The Overbaugh lab, led by Julie Overbaugh, has a long-standing interest in understanding the mechanisms of HIV-1 transmission and pathogenesis. The lab is part of a larger team, comprising researchers in both Seattle and Kenya (The Kenya Research Program). Trainees in the lab have opportunities to engage in studies of viral evolution, virus-host cell interactions, and viral immunology all within the context of international collaboration.
Previously, the lab has shown that there is a genetic bottleneck in the viruses that are transmitted between heterosexual partners, leading to selection of just one or a few HIV variants in the new host. Members of the lab have also found similar evidence of a bottleneck in the context of mother-infant transmission, where the infant is infected in the presence of maternal HIV-specific antibodies. Current work aims to reveal how the transmitted variants "escape" from maternal immune pressure and elucidate whether functional characteristics of maternal antibodies from the blood and breast milk compartments are associated with risk of transmission.

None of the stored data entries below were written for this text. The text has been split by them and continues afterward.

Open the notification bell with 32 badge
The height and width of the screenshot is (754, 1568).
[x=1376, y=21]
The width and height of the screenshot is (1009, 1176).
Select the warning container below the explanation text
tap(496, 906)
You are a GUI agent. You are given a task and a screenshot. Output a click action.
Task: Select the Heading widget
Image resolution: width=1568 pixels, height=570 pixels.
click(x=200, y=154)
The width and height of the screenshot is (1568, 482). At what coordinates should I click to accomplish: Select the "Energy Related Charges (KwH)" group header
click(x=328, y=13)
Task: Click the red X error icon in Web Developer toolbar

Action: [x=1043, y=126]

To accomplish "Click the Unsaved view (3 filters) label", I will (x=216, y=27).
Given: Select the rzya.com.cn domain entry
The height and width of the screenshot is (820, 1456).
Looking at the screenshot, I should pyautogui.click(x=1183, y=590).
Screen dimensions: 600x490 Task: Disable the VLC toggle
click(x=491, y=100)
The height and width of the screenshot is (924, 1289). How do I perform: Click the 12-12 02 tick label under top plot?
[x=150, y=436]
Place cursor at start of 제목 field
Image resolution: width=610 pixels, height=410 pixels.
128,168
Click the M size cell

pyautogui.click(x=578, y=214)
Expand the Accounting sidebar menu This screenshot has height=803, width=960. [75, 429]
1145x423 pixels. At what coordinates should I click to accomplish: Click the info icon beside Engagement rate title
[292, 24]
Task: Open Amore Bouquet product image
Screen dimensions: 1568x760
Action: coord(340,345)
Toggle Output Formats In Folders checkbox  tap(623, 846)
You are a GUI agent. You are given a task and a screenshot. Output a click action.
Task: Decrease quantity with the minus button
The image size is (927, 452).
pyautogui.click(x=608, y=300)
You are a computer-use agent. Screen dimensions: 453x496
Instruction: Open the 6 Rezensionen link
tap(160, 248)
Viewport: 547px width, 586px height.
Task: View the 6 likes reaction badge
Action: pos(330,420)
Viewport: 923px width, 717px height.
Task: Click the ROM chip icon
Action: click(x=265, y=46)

Another main focus of the lab is on HIV-1 superinfection, an occurrence where people already infected with HIV become re-infected with HIV from a different source partner. The lab has shown that superinfection is common in high-risk groups although the risk of superinfection is lower than the risk of initial HIV infection, suggesting there may be some protection afforded by the initial HIV immune response (Ronen et al., PLoS Pathogens, 2013). Ongoing efforts are focused on whether there is any immune response from a first HIV infection that provides protection against reinfection. An additional avenue of research in the lab aims to characterize the kinetics and epitope targets of the broad antibody response that developed post-superinfection in a subset of “elite neutralizers”. The study of these individuals is aimed at understanding the mechanisms that lead to a broad antibody response.
Other studies in the lab are focused on identifying virus strains that effectively represent those spreading in high-risk populations. These viruses are being used to measure immune correlates and to develop models for studying HIV transmission for assessing vaccine and prevention approaches. Ongoing studies are focused on defining the virus-host interactions that limit replication of these circulating HIV variants in non-human primate cells.
In partnership with clinicians within the Kenya Research Program, the lab is also studying antiviral drug resistance, with emphasis on resistance that develops in the setting of prevention of mother-to-child transmission and in adults who use antiretroviral drugs for prophylaxis. Another major effort of these studies is developing HIV assays to detect diverse HIV variants circulating in Africa.